Cette question du critère d’une véritable existence philosophique est aussi posée par Jean-Jacques Rousseau dans son œuvre, et dans Émile ou De l’éducation en particulier. Comme il l’énonce dans « La profession de foi du vicaire savoyard » contenue dans cette œuvre, la conscience parle naturellement au cœur de chaque être humain. En effet, contrairement à l’idée dominante de la philosophie savante, qui est majoritairement celle des Lumières, il n’est pas nécessaire d’être savant pour mener une existence philosophique.

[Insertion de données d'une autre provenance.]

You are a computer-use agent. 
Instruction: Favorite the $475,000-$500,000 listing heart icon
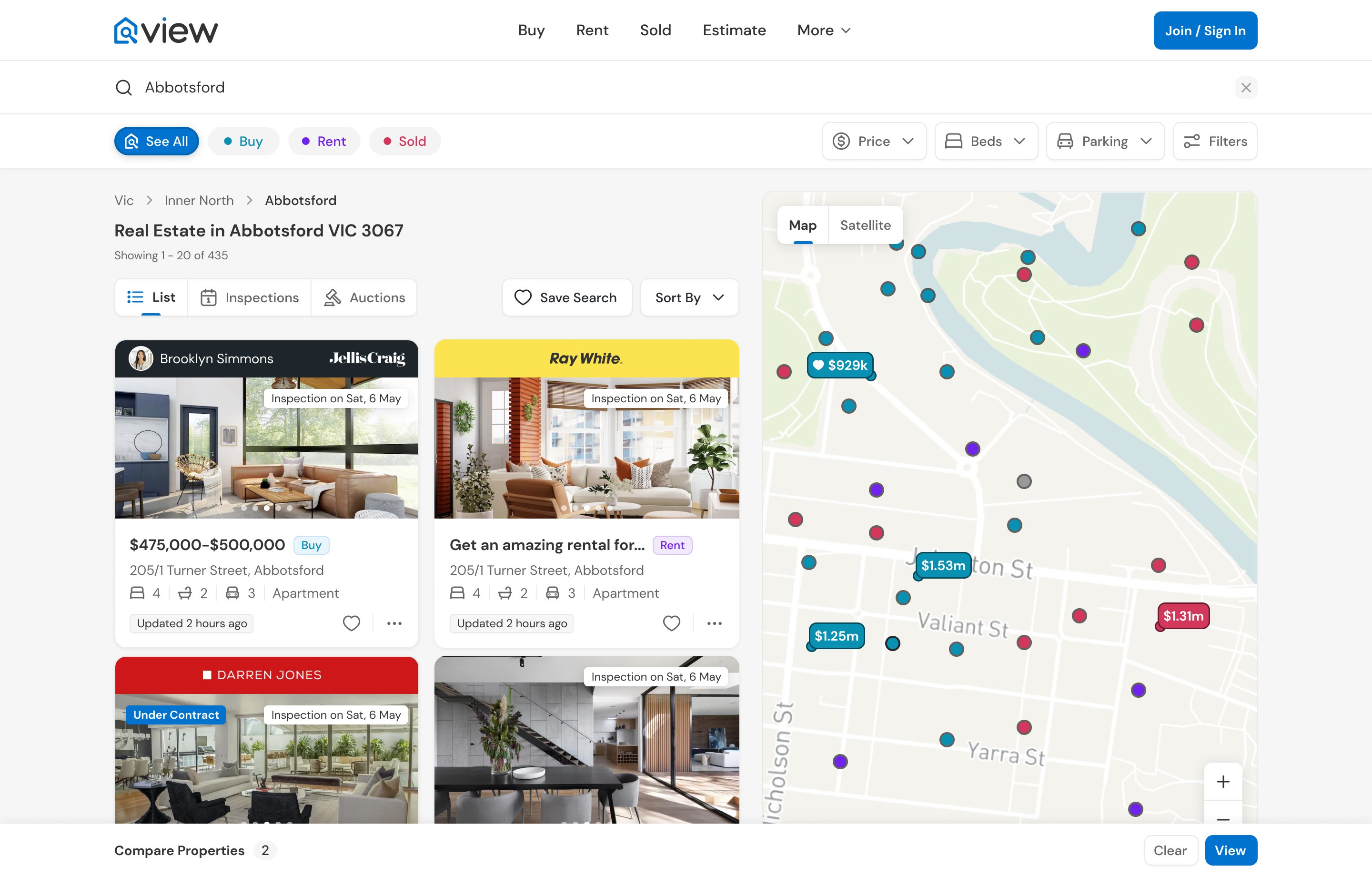pyautogui.click(x=351, y=623)
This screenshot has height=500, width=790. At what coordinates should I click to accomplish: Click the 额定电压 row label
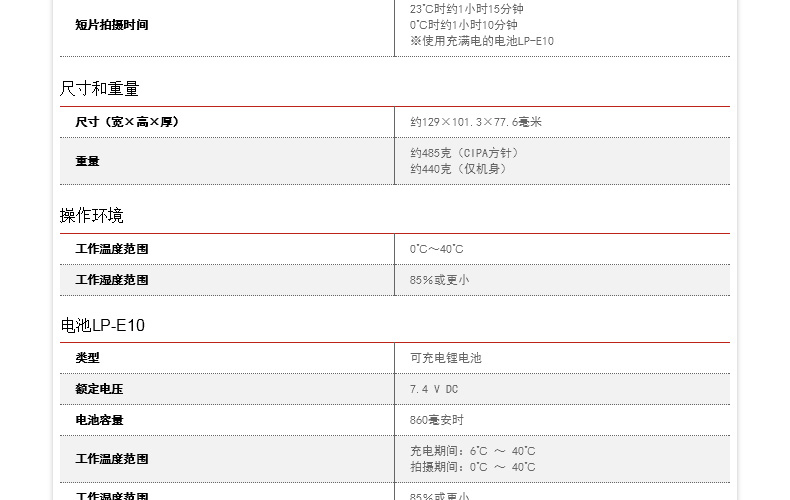click(x=99, y=389)
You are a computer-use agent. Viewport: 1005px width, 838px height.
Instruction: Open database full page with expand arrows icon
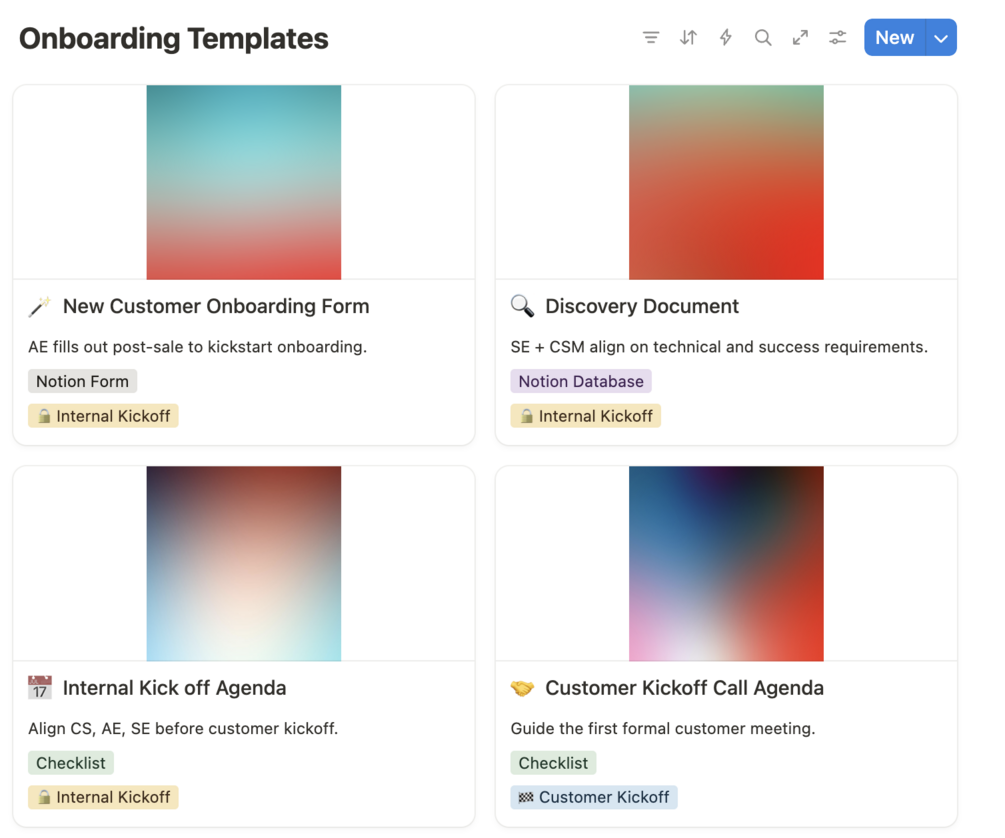pyautogui.click(x=800, y=38)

Mais, comme l’a montré Patrice Vermeren11, c’est au xixe siècle en particulier que la question d’une philosophie populaire, d’une philosophie produite par le peuple, a pu se poser. La philosophie de Pierre-Joseph Proudhon constitue à cet égard une illustration paradigmatique. En effet, dans la deuxième édition de De la justice dans l’Église et la Révolution12, on trouve l’adjonction d’une nouvelle préface, intitulée « Programme d’une philosophie populaire ». Proudhon se distingue par ailleurs, par son extraction sociale et son existence de travailleur salarié, de nombre de théoriciens socialistes (que ce soit Marx, Engels, ou Bakounine et Kropotkine, par exemple). Toute l’œuvre de Proudhon peut être considérée comme un essai de philosophie populaire et, comme l’a noté entre autres Pierre Ansart13, il fut sans doute, avant la Première Guerre mondiale, l’un des auteurs socialistes qui a eu le plus d’influence sur le mouvement ouvrier en France, au sein du syndicalisme comme dans le mouvement coopératif.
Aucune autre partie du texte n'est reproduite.